== Material supplied ==
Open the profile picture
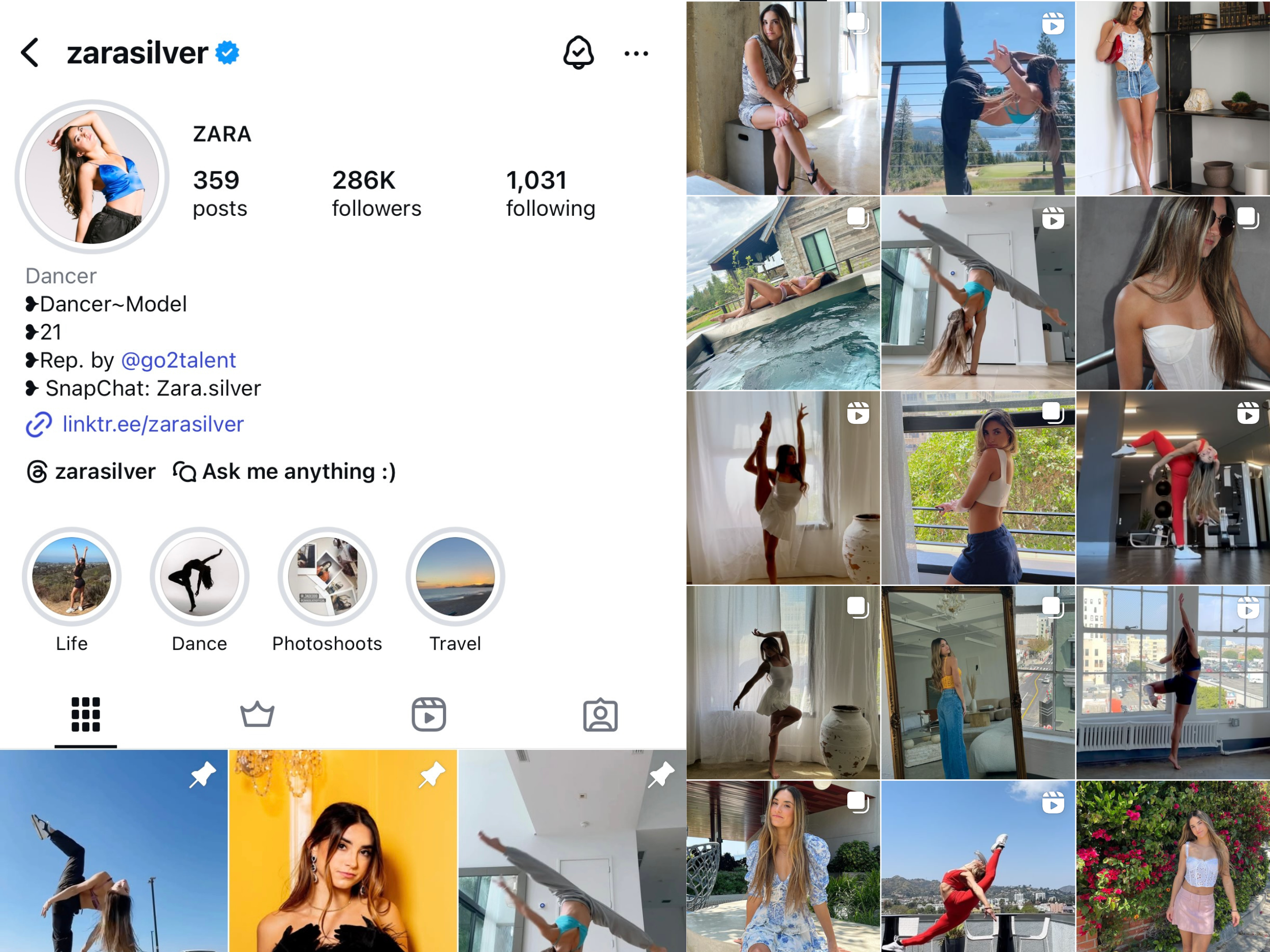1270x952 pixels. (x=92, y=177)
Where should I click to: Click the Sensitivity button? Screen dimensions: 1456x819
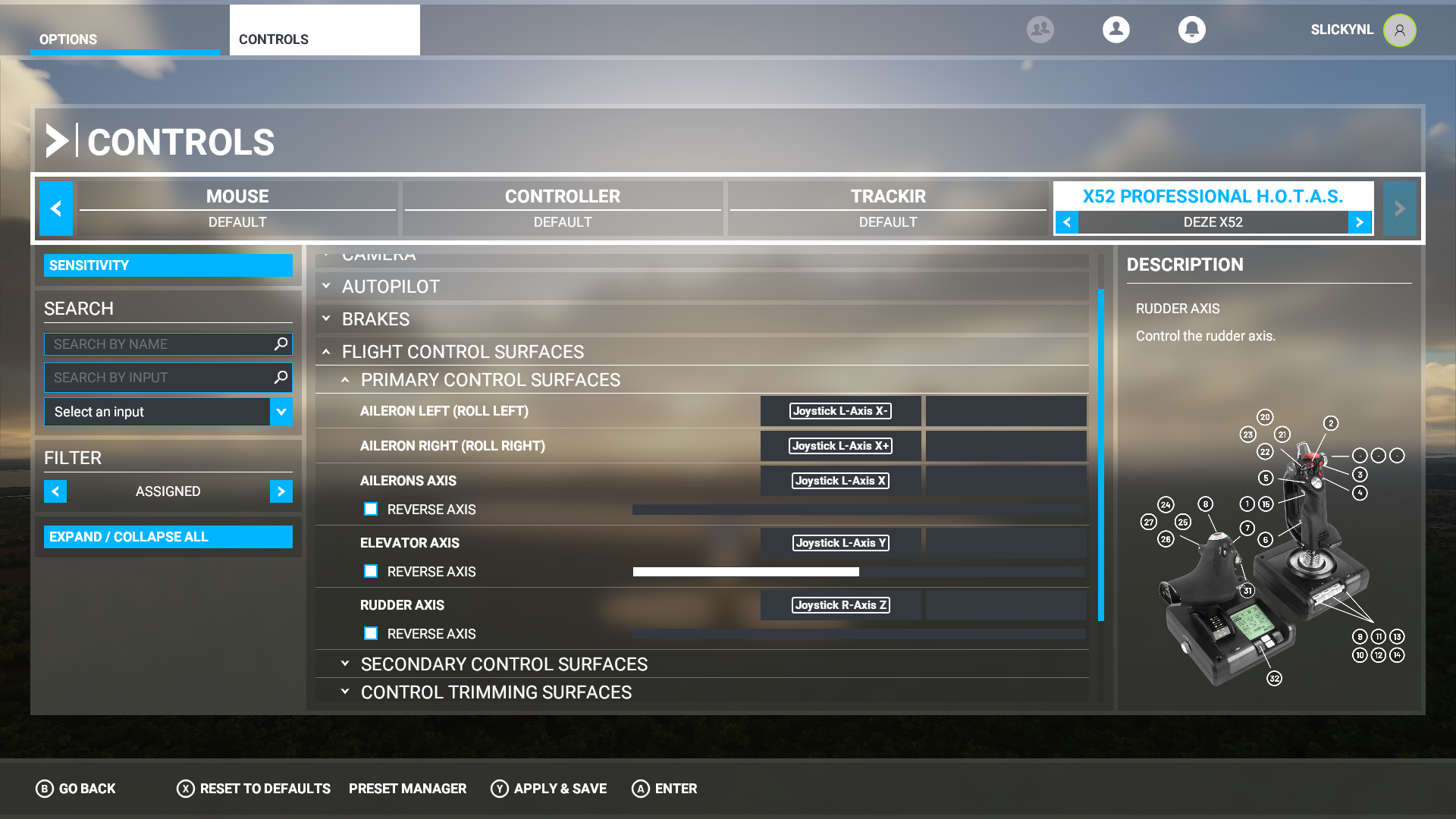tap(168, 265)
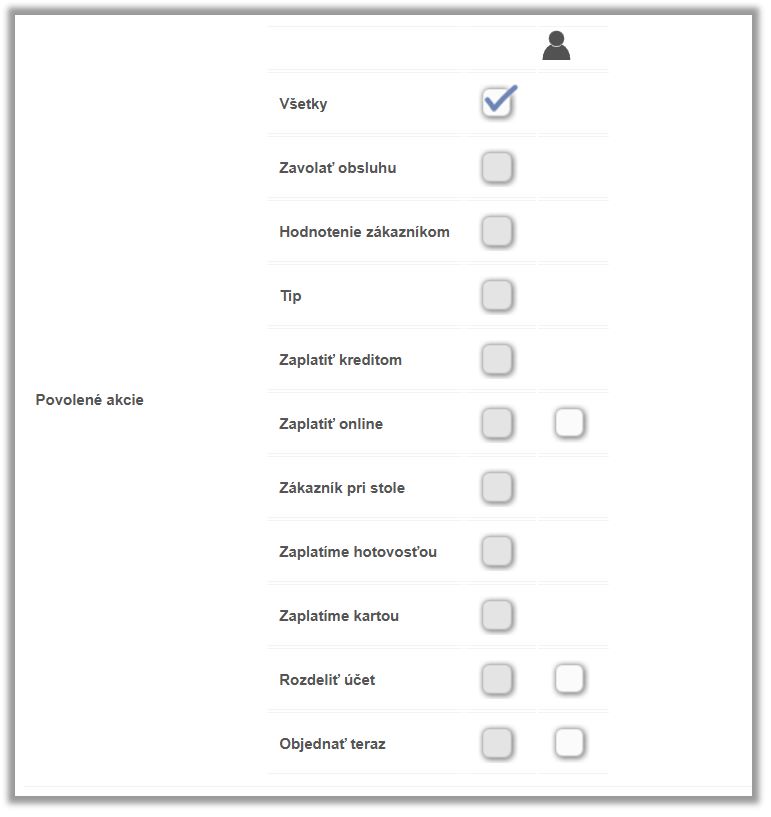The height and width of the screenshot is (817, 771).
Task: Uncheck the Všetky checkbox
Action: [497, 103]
===
● Given instruction
Return every line of the data above unchanged, but leave the pictures out.

● Response to the task
Open the profile picture
1270x952 pixels. (x=92, y=177)
Where should I click to: Click the Sensitivity button? Screen dimensions: 1456x819
tap(168, 265)
The height and width of the screenshot is (817, 771).
Task: Uncheck the Všetky checkbox
Action: [497, 103]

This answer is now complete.